My nightmare started at a familiar place: my desk, with me looking down upon a sales chart that resembled a cliff. Next to the chart was a telephone that was silent–the kind of silent that, in a dream, you feel in your temples like a migraine.
Obviously, the anxieties of the day had come to bed with me. Business is tough. Tremulous nights are the norm.
Then my nightmare took a turn: The phone rang! It was a piercing clang, a smoke alarm. My hand shot out and grabbed the receiver.
The caller's voice was a cross between Groucho Marx and Mickey Mouse. I could only make out a few words: "Job ... order ... now!"
Suddenly, the phone receiver turned into a fish, slipped out of my hands, and flopped around on my desk. I grabbed the fish and put it back in the phone cradle. It looked at me with its black eyes, gills flapping desperately, and it spoke.
"Don't take that lead," the fish told me.
But I was already heading out the door. I hadn't had a new lead in a week. Business is terrible. We need every job we can get.
My nightmare shifted, and now I was at the jobsite. I stood at the front door of a large house undergoing a renovation. Without knocking, the door swung open, and I met the contractor, the owner of the Groucho-Mickey voice. He handed me a martini and motioned me inside.
Groucho-Mickey stumbled around the jobsite, speaking in his peculiar voice that I still couldn't understand. His right hand held a circular saw that he occasionally fired up, cutting wildly into the walls and floor. His left hand held a can of beer as big as a keg. In between his fits of cutting and his squeaking, slurring explanations of what I was presumably to price, he took long draws off his keg, punctuating them with extreme belches.
Groucho-Mickey took me to the back door and pointed to a woman in the yard, whom I presumed was the homeowner. She wore a cheerful sundress and stood beside her swimming pool, desperately trying to clean a year's worth of leaves and dirt with a net. And oh yes: The woman's head was that of the fish.
"Don't take this job," Fish Woman said.
"I have to," I implored. "Do you know what is happening out there?
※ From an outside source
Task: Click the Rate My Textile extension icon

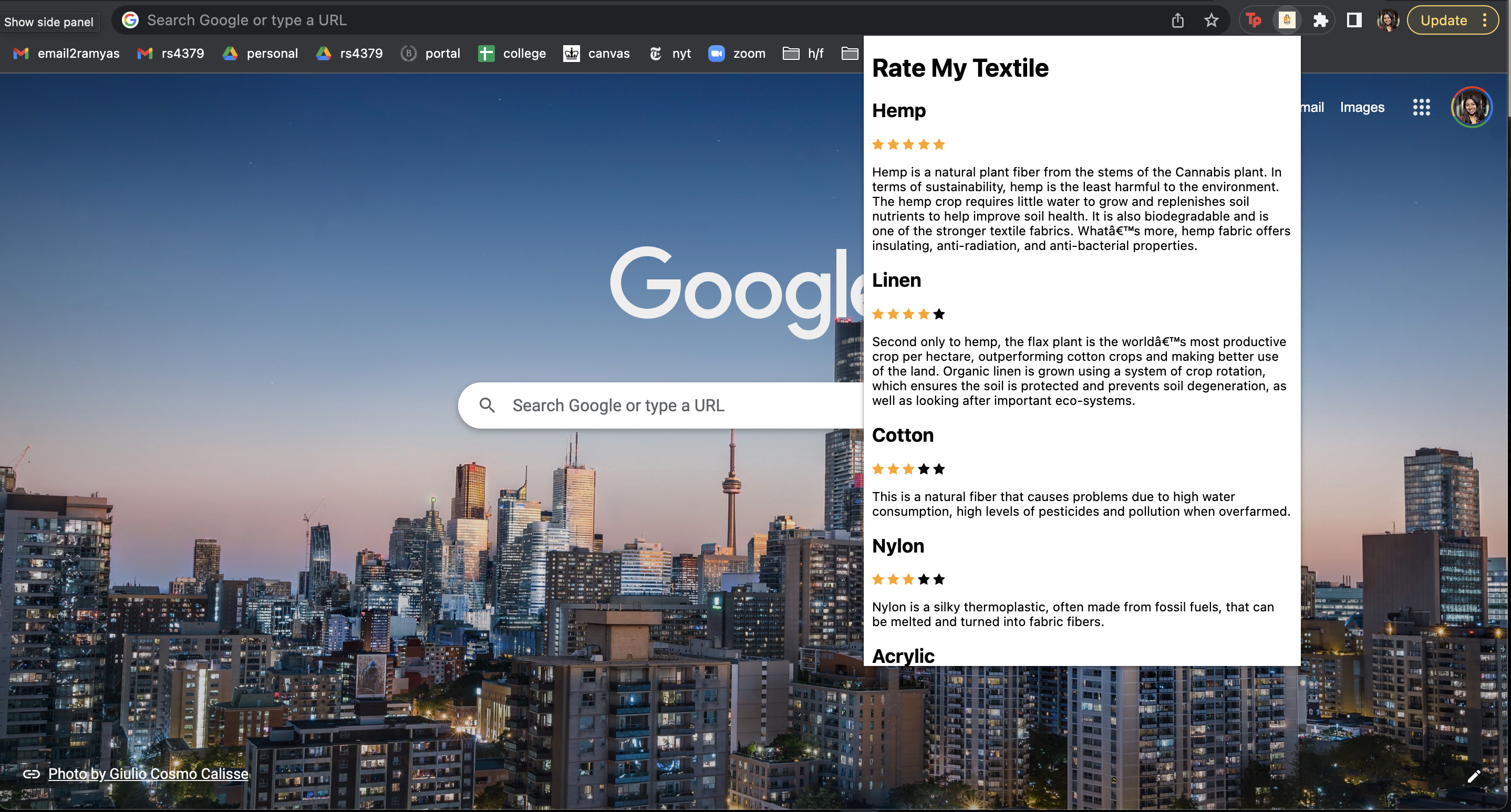Action: coord(1286,20)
Business is terrible!"
Fish Woman turned fully into a salmon, slid out of her dress, flopped to the swimming pool, and slipped into the murky darkness of the dirty water.
"She doesn't know what she is talking about!" I shouted at drunken Groucho-Mickey the contractor. "I know I wouldn't even be talking to you any other time, but I need more business!"
With that, I drained my martini, and my nightmare dissolved again.
When it re-formed, I was back in my office, desperately typing an estimate for drunken Groucho-Mickey. But my fingers were sardines, wiggling and flopping uselessly against the keys. I was overcome with a frantic feeling, a sense of great urgency, of time slipping through my fish fingers.
The sales chart on my desk came to life. Sales were falling, falling, falling. The paper grew and grew to contain the plummeting sales line.
I had to finish this estimate, the very life of my company depended on me making this sale!
Just then, my sardine fingers revolted and bent backward to face me.
"Don't take this job! Don't take this job!" The choir of tiny little fish voices cried. I had to bite off my own fingers just to stop their chant.
Then I woke up–terrified, sweaty, and hungry for sushi.
I drove to the office and spent a solid hour reflecting on the nightmare. I concluded it was a warning that, no matter how tough things get, sound business practices must still prevail. If a lead is not qualified, it still is not worth your time. If a prospect is suspect (or drunk), don't take the job.
Listen to the fish.
I finally shook off the effects of the nightmare when my worried office manager appeared at my door.
"There's a contractor here," she said. "I can't understand a word he is saying, but he has a martini for you."